According to research released Wednesday by AAA, 28% of 2017 model year vehicles don't come with a spare tire as standard equipment. AAA assisted 450,000 members in 2016 who got a flat but didn't have a spare tire. So ask yourself: Where is my spare tire? If, like me, right now, you cannot answer that question, check your car.
Why you want a spare
A spare tire may weigh extra, but it can also keep you from spending extra. If your car didn't come with one, you can buy a spare tire for less than $200, an expense you'll only have to pay once. Without one, you'll have to rely on roadside assistance or a tow truck driver any time you get a flat. This will add up in money and time spent sitting on the side of the road, and your auto insurance may not cover it. (Check out our answers to some common auto insurance questions
Lots of newer vehicles come with tire pressure monitoring systems that let you know when you're at risk of a flat. But tire-related problems are still among the top reasons why AAA members need assistance, the organization said.

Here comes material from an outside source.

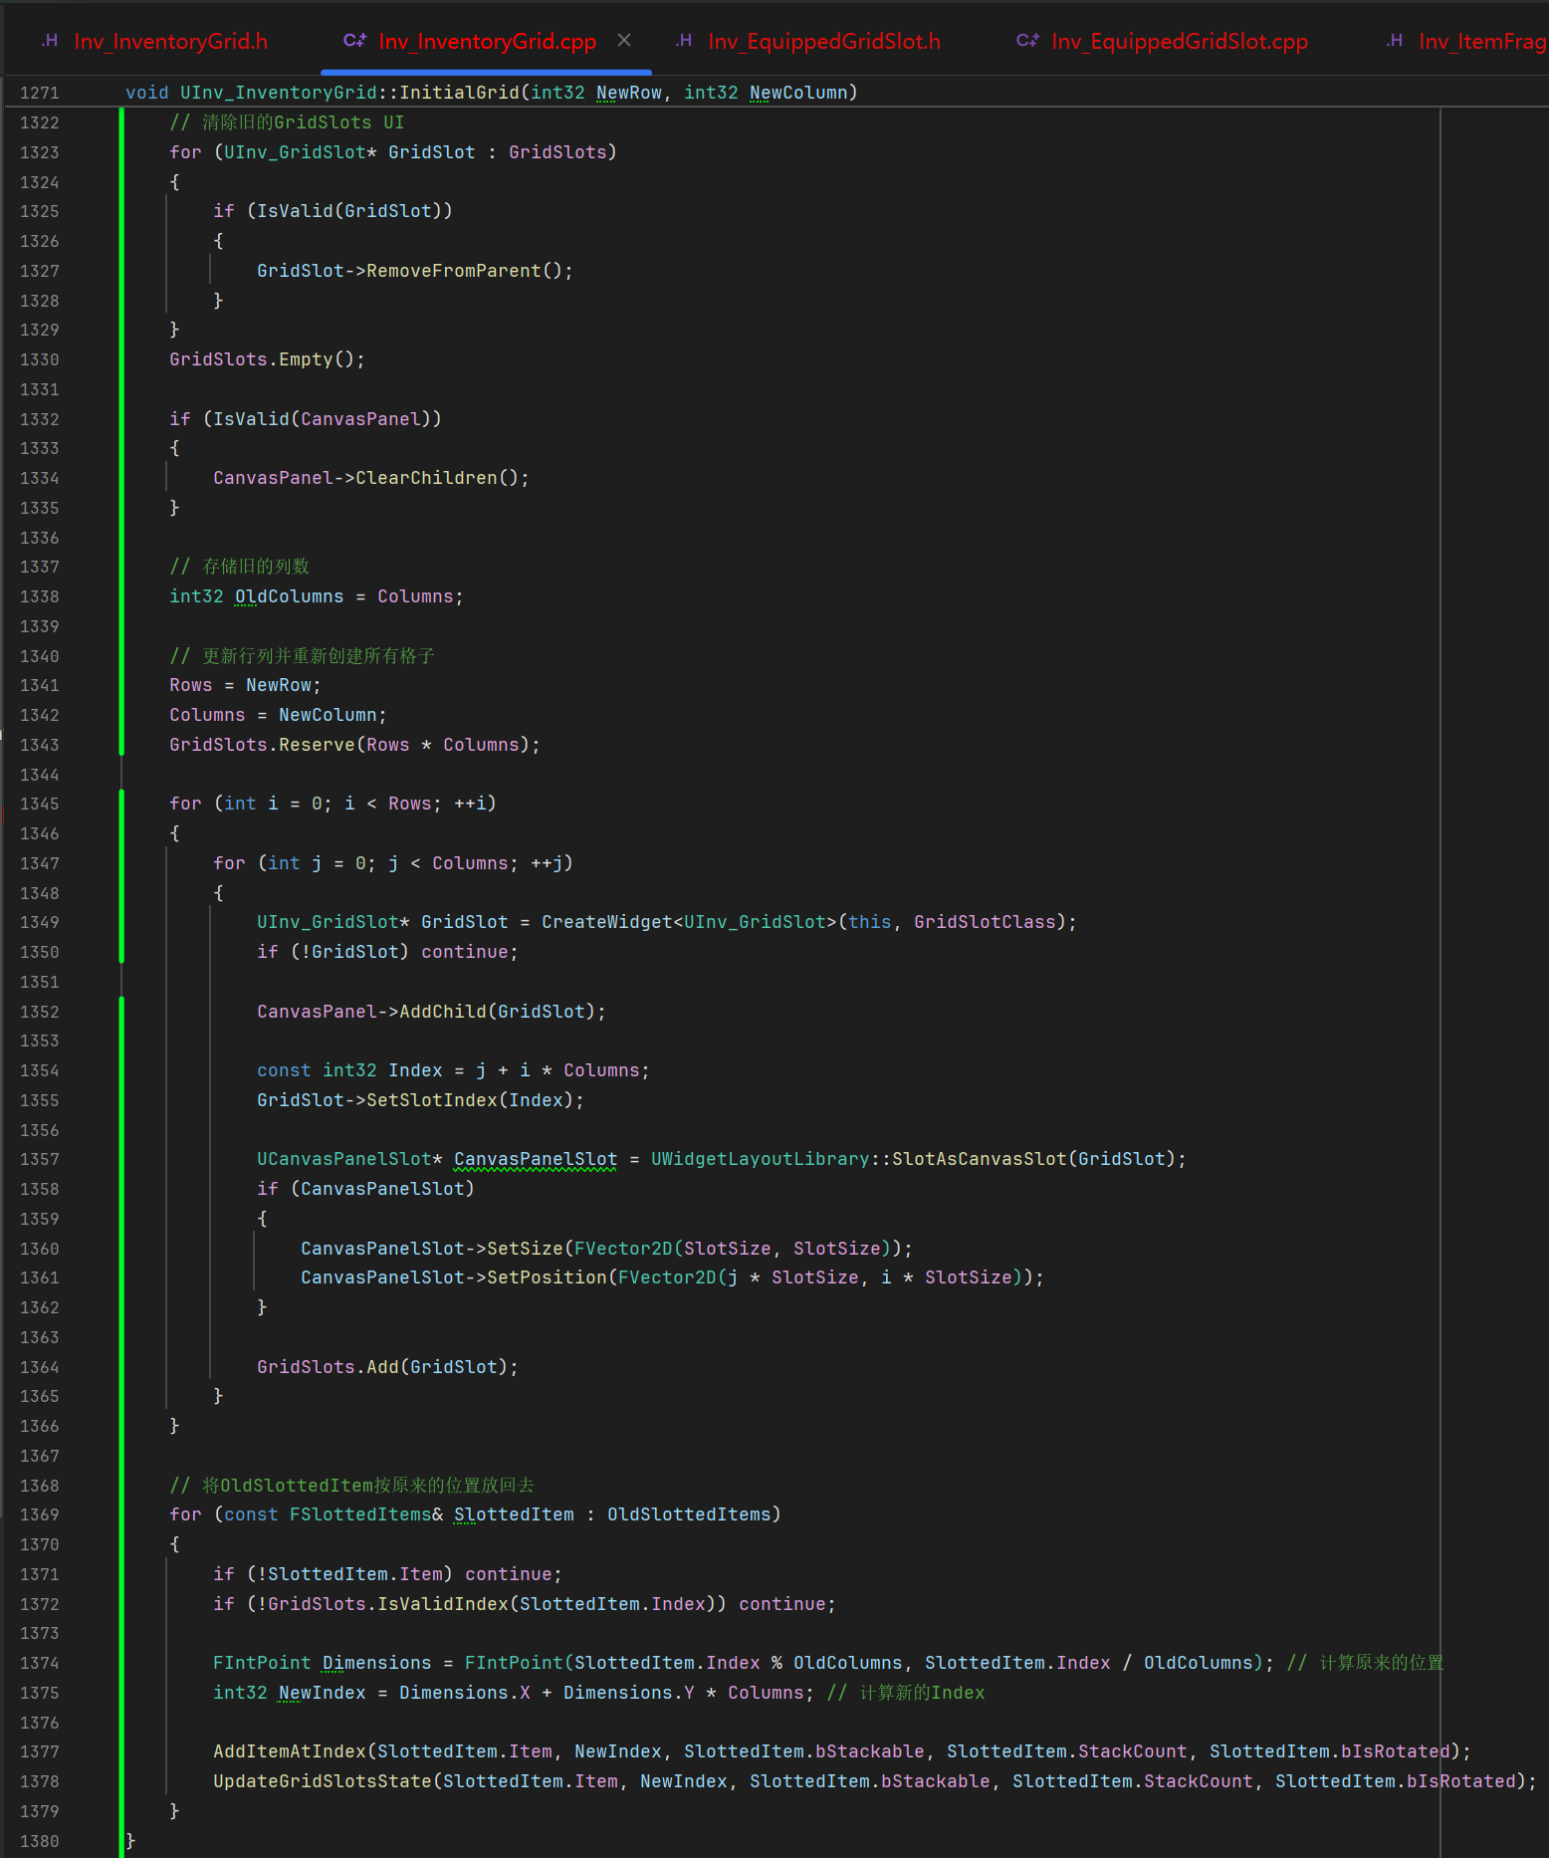Click the CreateWidget function call
1549x1858 pixels.
coord(606,922)
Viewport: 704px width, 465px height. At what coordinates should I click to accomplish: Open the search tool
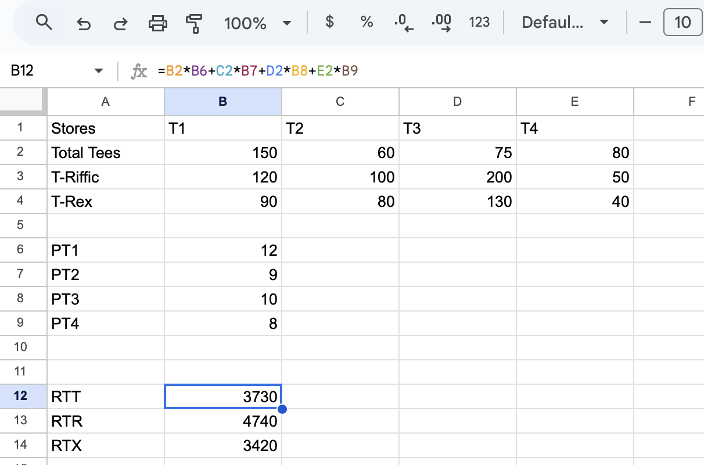pyautogui.click(x=45, y=22)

On top of this, almost 30%, or 39 million U.S. drivers don't know how to change a flat tire. You should know how to change a tire. Learn right now. Seriously. Take five minutes and add a new skill:
How to avoid a flat
Instead of spare tires, a lot of automakers are including tire-inflator kits that can repair flat tires. However, these kits can't fix a lot of tire-related problems, including damage to the sidewall or totally blown out tires.
Here are some of AAA's tips for avoiding a flat:
Inspect all five tires. Check tire pressures monthly and have all tires inspected as part of routine maintenance. If your vehicle has a spare tire, be sure that it’s properly inflated.
Read ahead. If your vehicle is equipped with a tire-inflator kit, read the owner’s manual and understand how it works and its limitations.
Check expiration dates. If your vehicle is equipped with a tire-inflator kit, check its expiration date. Most need to be replaced every four to eight years.
Seriously though, learn to change a tire.